Given instruction: List every DrivingPower variant in the Rust passage, with the CSV code string that its as_str function maps it to.

Selected passage:
<<<<
This type has a couple of more values than we need here (and this is not even exhaustive (pun not intended)), but this is for illustration and future use.

To be able to use this enum while processing the CSV records, we define a function that can convert the symbolic values into the actual strings found in the CSV field:

impl DrivingPower {
    fn as_str(&self) -> &'static str {
        match *self {
            DrivingPower::Petrol => "01",
            DrivingPower::DieselFuel => "02",
            DrivingPower::FuelOil => "03",
            DrivingPower::Electricity => "04",
            DrivingPower::Hydrogen => "05",
            DrivingPower::Gas => "06",
            DrivingPower::Methanol => "07",
            DrivingPower::BiodieselFuel => "08",
        }
    }
}

Here you can see another distinctive feature of Rust, namely the match statement. You can use it to do a lot more than just match the values of an enum.

Since the CSV file has entries for many types of vehicles, I have introduced another enumerated type, VehicleKind, which provides a similar mapping to the vehicle codes. Here I’m only interested in “M1” and “M1G” types of vehicles.

enum VehicleKind {
    Car1,
    Car2,
}

impl VehicleKind {
    fn as_str(&self) -> &'static str {
        match *self {
            VehicleKind::Car1 => "M1",
            VehicleKind::Car2 => "M1G",
        }
    }
}

Some helper functions

Rust is not an object-oriented language, and you can use free functions instead of methods to package up computations. In this program, the CSV records are meaningful only if they describe a vehicle of type “M1” or “M1G”, and the driving power of the vehicle is electricity, or “04”.

With the DrivingPower and VehicleKind enums defined, I could write two predicate functions that return true or false depending on whether the vehicle is a car or not, and whether its driving power is electricity or not:

fn is_car(record: &csv::StringRecord) -> bool {
    let field = &record[Field::VehicleKind as usize];
    field == VehicleKind::Car1.as_str() || field == VehicleKind::Car2.as_str()
}

fn is_electric(record: &csv::StringRecord) -> bool {
    let field = &record[Field::DrivingPower as usize];
    field == DrivingPower::Electricity.as_str()
}

These functions rely on yet another enumerated type, Field, which tells you the index of the corresponding field in the StringRecord vector. In this case, the vehicle kind is the first field (index is zero), while the driving power is the 19th field (index is 18) in the record vector. However, you can only index vectors using the usize type, so I cast the enum values with as usize when I use them.
>>>>
Entries:
<<<<
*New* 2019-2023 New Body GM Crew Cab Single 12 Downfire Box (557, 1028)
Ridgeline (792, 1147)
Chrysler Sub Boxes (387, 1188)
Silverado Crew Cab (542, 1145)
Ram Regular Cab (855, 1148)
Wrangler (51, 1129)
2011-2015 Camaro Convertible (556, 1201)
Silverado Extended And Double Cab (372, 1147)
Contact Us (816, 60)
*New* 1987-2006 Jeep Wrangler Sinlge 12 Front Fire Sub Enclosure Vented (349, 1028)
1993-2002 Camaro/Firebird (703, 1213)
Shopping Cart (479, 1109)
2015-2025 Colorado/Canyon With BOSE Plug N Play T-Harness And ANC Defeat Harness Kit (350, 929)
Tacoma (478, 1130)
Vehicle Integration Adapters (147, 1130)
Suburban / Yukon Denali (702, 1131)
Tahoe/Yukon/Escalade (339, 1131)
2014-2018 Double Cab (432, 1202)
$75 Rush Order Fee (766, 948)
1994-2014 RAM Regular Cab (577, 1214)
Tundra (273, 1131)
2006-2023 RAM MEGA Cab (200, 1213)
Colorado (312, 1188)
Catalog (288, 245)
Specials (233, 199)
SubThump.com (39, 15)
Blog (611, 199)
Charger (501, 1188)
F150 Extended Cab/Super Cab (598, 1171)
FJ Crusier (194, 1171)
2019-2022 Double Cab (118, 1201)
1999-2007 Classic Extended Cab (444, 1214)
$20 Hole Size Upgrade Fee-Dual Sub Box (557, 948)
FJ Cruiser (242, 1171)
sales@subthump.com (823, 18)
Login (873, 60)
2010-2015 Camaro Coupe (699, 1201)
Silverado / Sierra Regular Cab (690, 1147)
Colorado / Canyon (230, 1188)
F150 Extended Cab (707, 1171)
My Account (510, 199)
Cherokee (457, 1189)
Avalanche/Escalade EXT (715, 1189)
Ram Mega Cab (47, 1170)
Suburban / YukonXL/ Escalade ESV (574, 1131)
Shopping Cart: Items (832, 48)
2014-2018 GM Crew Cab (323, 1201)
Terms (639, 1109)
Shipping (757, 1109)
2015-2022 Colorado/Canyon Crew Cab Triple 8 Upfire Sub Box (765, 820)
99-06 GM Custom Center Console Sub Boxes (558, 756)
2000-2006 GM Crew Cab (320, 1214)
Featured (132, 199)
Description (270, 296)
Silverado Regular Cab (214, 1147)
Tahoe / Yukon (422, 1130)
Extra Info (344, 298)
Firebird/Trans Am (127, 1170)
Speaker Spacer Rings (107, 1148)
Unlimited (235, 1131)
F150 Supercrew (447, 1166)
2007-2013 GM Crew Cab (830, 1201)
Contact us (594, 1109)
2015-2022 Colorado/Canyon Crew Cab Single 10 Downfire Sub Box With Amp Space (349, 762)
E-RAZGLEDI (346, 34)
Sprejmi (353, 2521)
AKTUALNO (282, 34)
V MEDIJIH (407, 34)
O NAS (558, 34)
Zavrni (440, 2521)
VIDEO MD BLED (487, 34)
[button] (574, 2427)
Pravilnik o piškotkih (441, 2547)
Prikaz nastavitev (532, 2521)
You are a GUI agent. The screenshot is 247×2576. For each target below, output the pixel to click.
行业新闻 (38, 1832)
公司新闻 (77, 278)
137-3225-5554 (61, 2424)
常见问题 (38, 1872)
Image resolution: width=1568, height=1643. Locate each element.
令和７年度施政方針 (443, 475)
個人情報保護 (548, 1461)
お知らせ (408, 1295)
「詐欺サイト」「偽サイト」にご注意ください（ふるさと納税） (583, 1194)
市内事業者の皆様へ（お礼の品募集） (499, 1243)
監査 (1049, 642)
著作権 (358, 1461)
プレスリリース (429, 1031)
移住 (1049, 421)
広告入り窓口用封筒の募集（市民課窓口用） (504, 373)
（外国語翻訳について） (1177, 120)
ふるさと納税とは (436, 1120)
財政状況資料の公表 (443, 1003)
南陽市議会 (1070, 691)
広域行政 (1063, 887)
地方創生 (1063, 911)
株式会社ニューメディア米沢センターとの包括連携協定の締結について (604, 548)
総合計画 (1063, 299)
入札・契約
>>>>
Task solution:
- Petrol: "01"
- DieselFuel: "02"
- FuelOil: "03"
- Electricity: "04"
- Hydrogen: "05"
- Gas: "06"
- Methanol: "07"
- BiodieselFuel: "08"